Your task: Please return every entry below exactly as written, without any of its pictures.

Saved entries
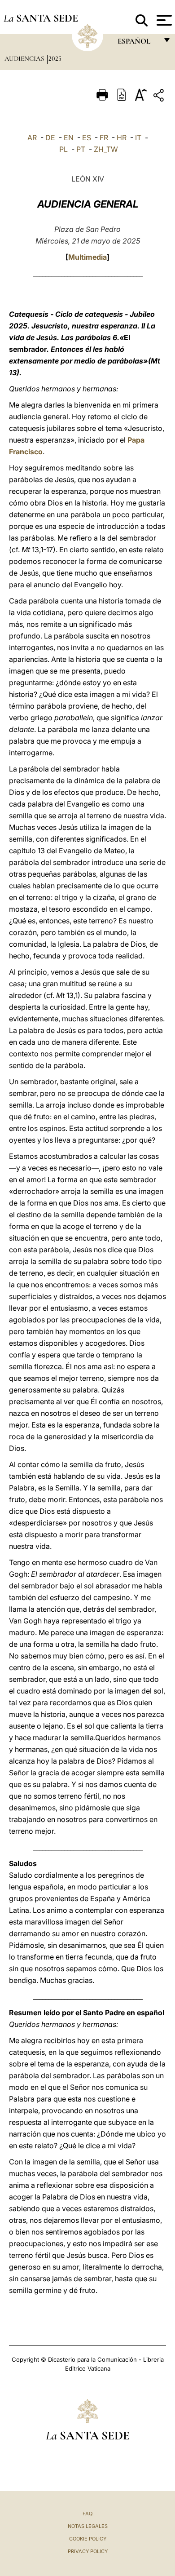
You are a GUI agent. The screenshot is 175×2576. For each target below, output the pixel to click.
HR (122, 137)
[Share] (159, 97)
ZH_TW (106, 149)
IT (138, 137)
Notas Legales (88, 2526)
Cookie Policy (87, 2539)
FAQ (87, 2513)
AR (32, 137)
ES (86, 137)
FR (104, 137)
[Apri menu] (163, 20)
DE (50, 137)
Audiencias (25, 58)
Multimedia (87, 257)
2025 (54, 58)
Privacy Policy (88, 2551)
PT (80, 149)
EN (69, 137)
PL (63, 149)
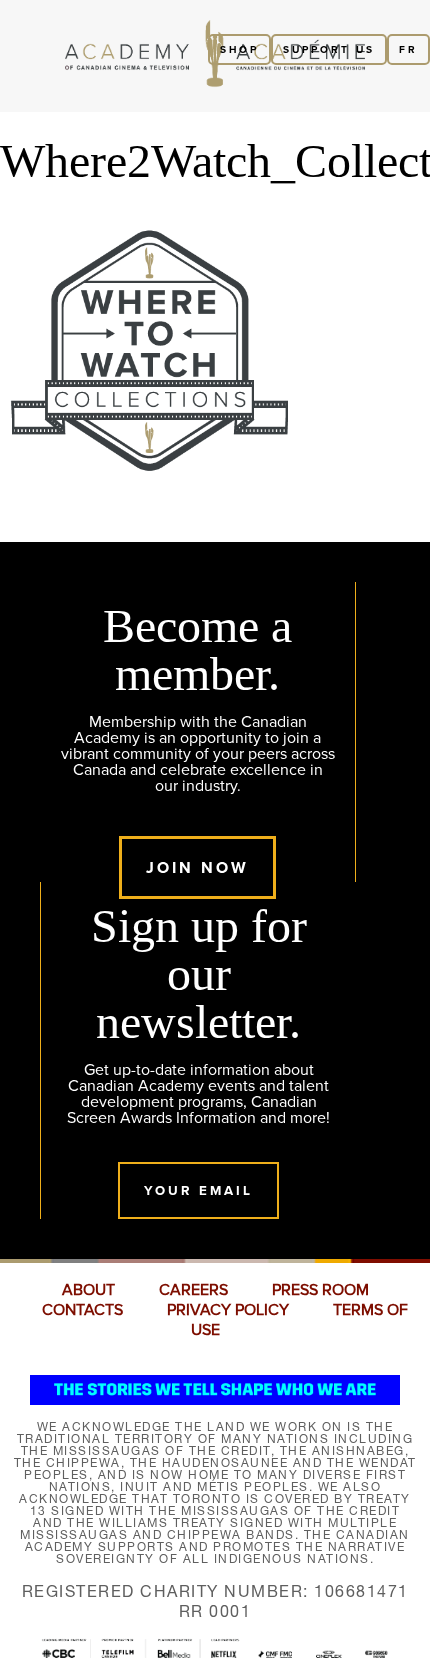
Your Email (198, 1190)
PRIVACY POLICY (228, 1310)
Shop (239, 49)
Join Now (197, 867)
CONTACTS (82, 1310)
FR (408, 49)
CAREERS (193, 1290)
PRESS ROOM (320, 1290)
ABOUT (88, 1290)
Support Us (329, 49)
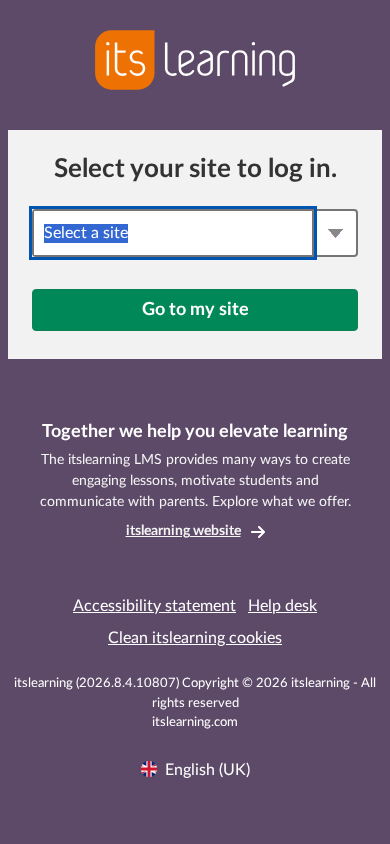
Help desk (282, 606)
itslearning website (183, 531)
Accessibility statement (154, 606)
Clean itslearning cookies (195, 638)
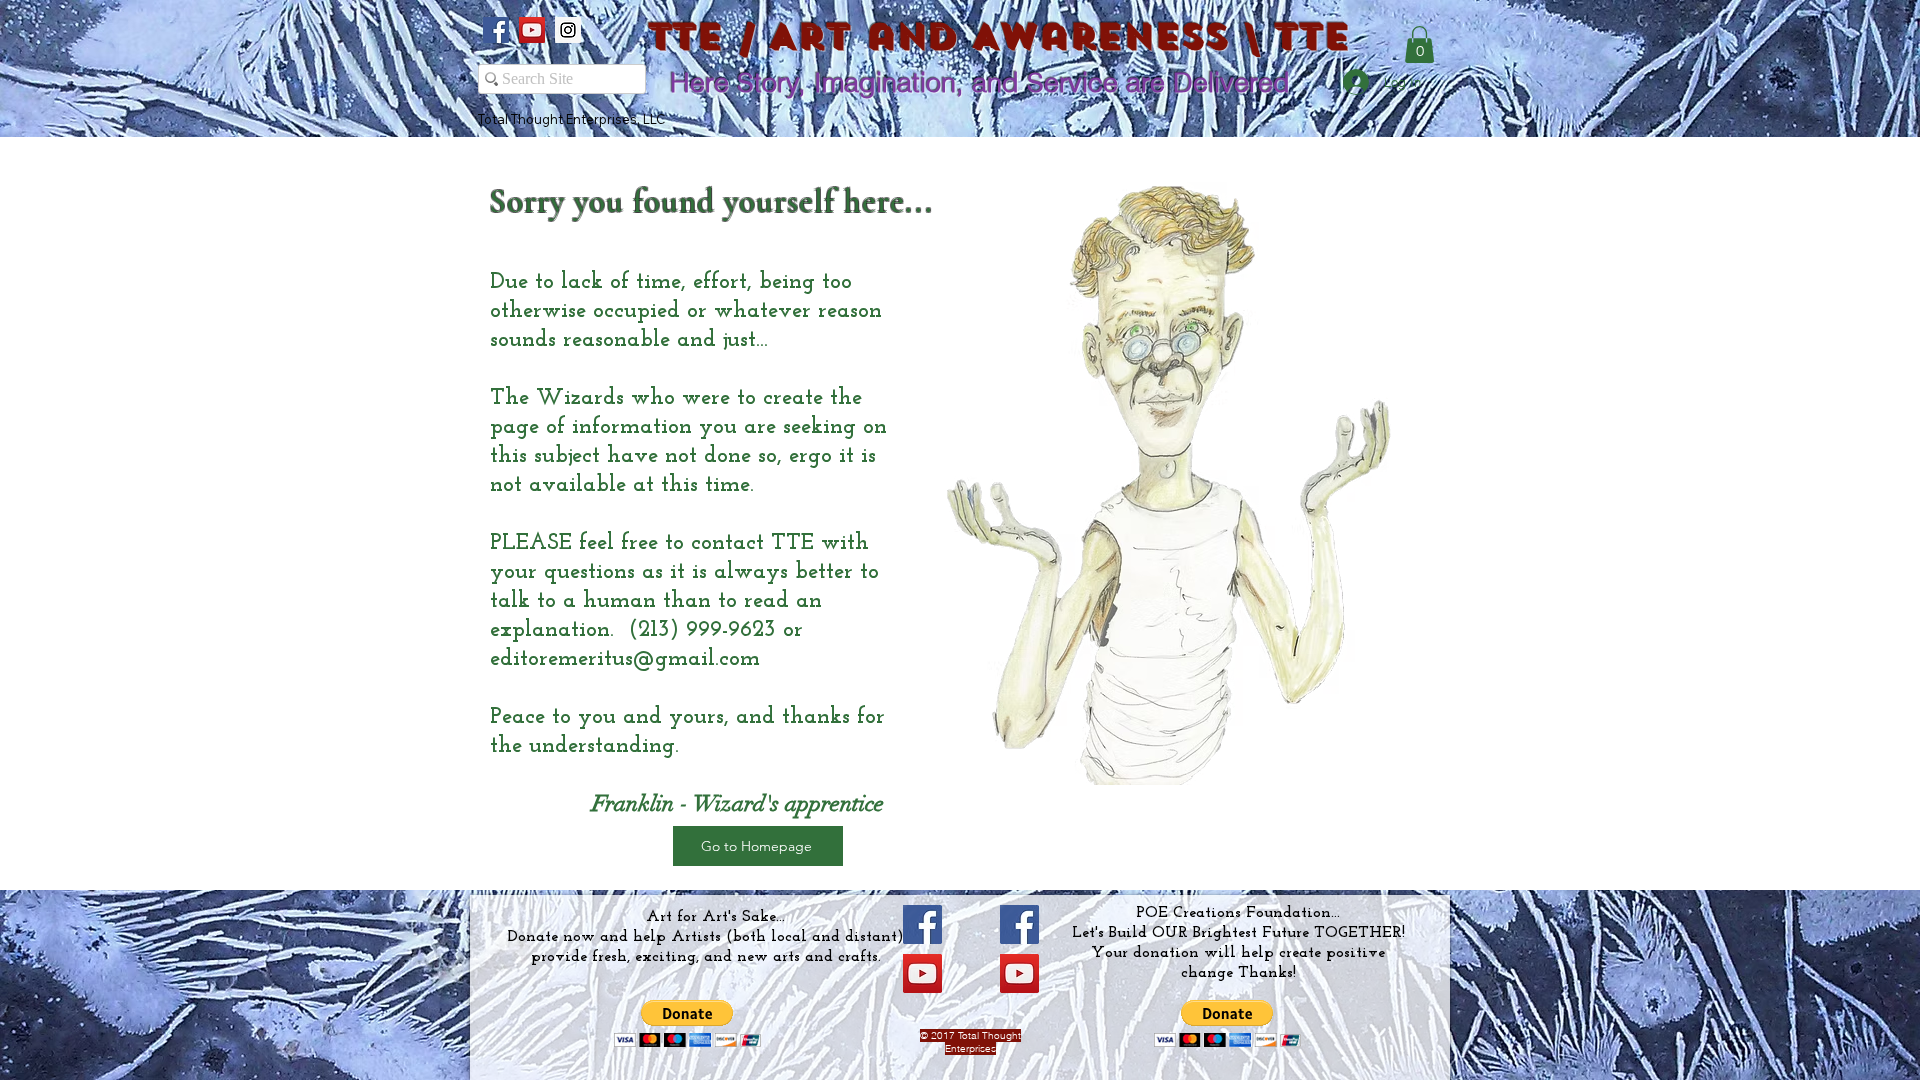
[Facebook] (922, 924)
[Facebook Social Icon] (496, 30)
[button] (1419, 44)
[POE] (1019, 924)
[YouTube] (922, 973)
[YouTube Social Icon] (532, 30)
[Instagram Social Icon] (568, 30)
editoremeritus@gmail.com (625, 659)
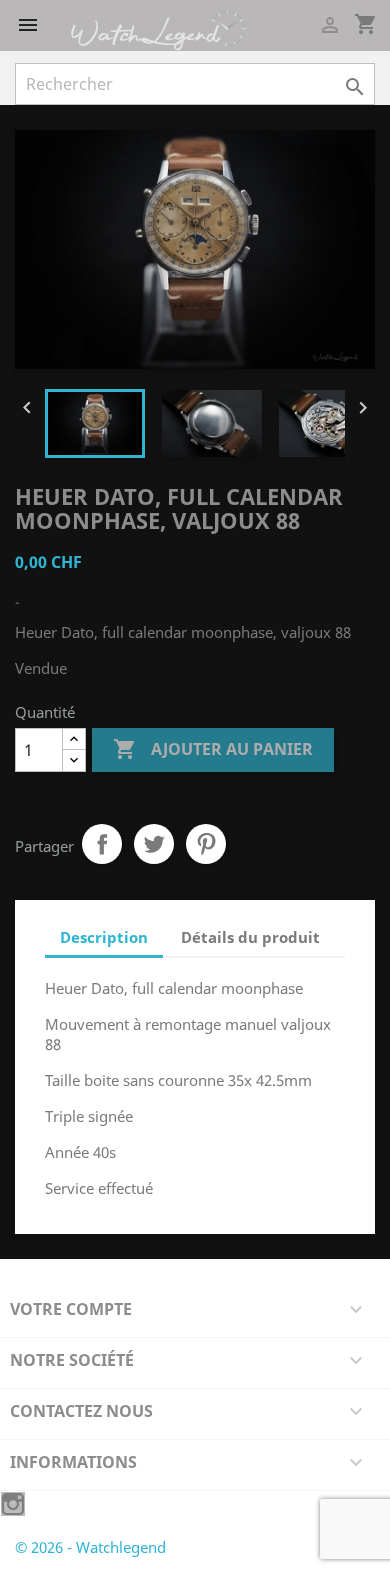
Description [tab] (104, 937)
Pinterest (206, 844)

Response to the task:
You are a GUI agent. The screenshot is 175×2576. For each target below, output the pixel to click.
HR (122, 137)
[Share] (159, 97)
ZH_TW (106, 149)
IT (138, 137)
Notas Legales (88, 2526)
Cookie Policy (87, 2539)
FAQ (87, 2513)
AR (32, 137)
ES (86, 137)
FR (104, 137)
[Apri menu] (163, 20)
DE (50, 137)
Audiencias (25, 58)
Multimedia (87, 257)
2025 (54, 58)
Privacy Policy (88, 2551)
PT (80, 149)
EN (69, 137)
PL (63, 149)
Your Email (198, 1190)
PRIVACY POLICY (228, 1310)
Shop (239, 49)
Join Now (197, 867)
CONTACTS (82, 1310)
FR (408, 49)
CAREERS (193, 1290)
PRESS ROOM (320, 1290)
ABOUT (88, 1290)
Support Us (329, 49)
Help desk (282, 606)
itslearning website (183, 531)
Accessibility statement (154, 606)
Clean itslearning cookies (195, 638)
[Facebook] (922, 924)
[Facebook Social Icon] (496, 30)
[button] (1419, 44)
[POE] (1019, 924)
[YouTube] (922, 973)
[YouTube Social Icon] (532, 30)
[Instagram Social Icon] (568, 30)
editoremeritus@gmail.com (625, 659)
Description [tab] (104, 937)
Pinterest (206, 844)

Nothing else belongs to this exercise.